● EXERCISE PASSAGE
Re: [reSIProcate] TLS error handling glitch / TLS connections dropped
On 30/05/14 17:31, Daniel Pocock wrote:
>
>
> I've observed some problems with the TLS code. Specifically, I've
> noticed this when using SIP over WebSockets (wss://) but it appears
> possible that it is a lower level problem impacting all TLS transports.
>
> Basically, the client sends some data and then the server disconnects.
> The server log contains something like this:
>
> ssl/TlsConnection.cxx:418 | Got TLS read ret=-1 error=1
> error:00000001:lib(0):func(0):reason(1)
>
> This occurs after a call to SSL_read
>
> error=1 corresponds to the generic SSL_ERROR_SSL
>
> I notice the TlsConnection::read() method has only ever been making one
> call to SSL_get_error() and so:
>
> a) it may leave other errors in the error queue. A subsequent call to
> SSL_get_error that would have returned SSL_ERROR_WANT_READ (possibly for
> some other connection) could actually return the unhandled error.
>
> b) because it is not checking the error queue, it is not logging what is
> really wrong at the moment the error really happened
>
> Issue (a) is somewhat mitigated by the fact that various methods invoke
> checkState() which invokes ERR_clear_error() before the actual OpenSSL
> operation.

● AIM OF THE TASK
In the TLS error report above, which generic error does error=1 correspond to?

● PROVIDED DATA
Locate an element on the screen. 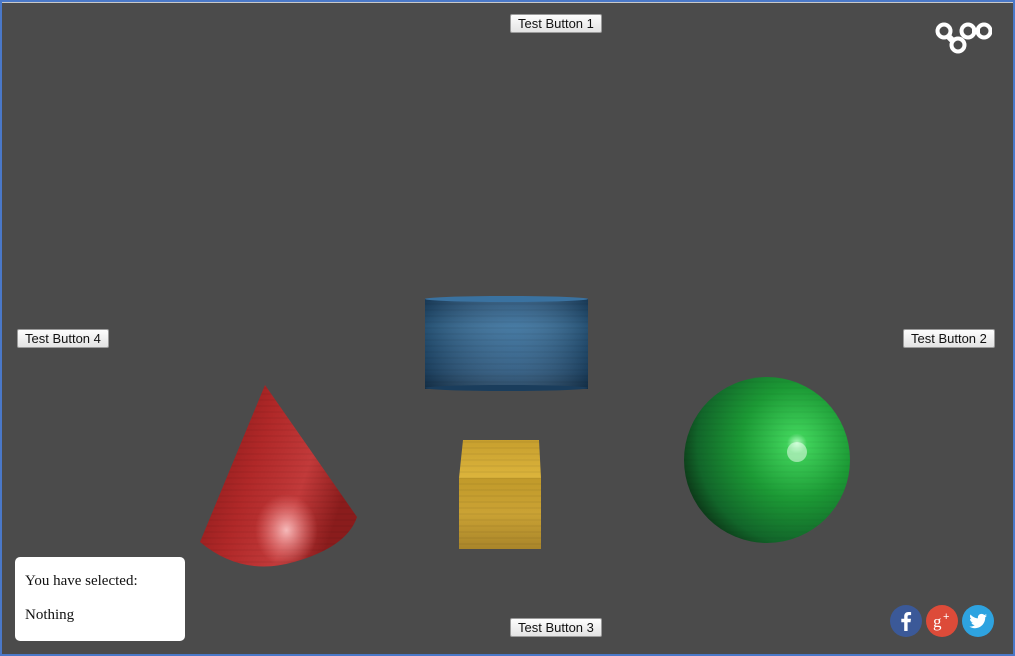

● REPLY TO THE EXERCISE
SSL_ERROR_SSL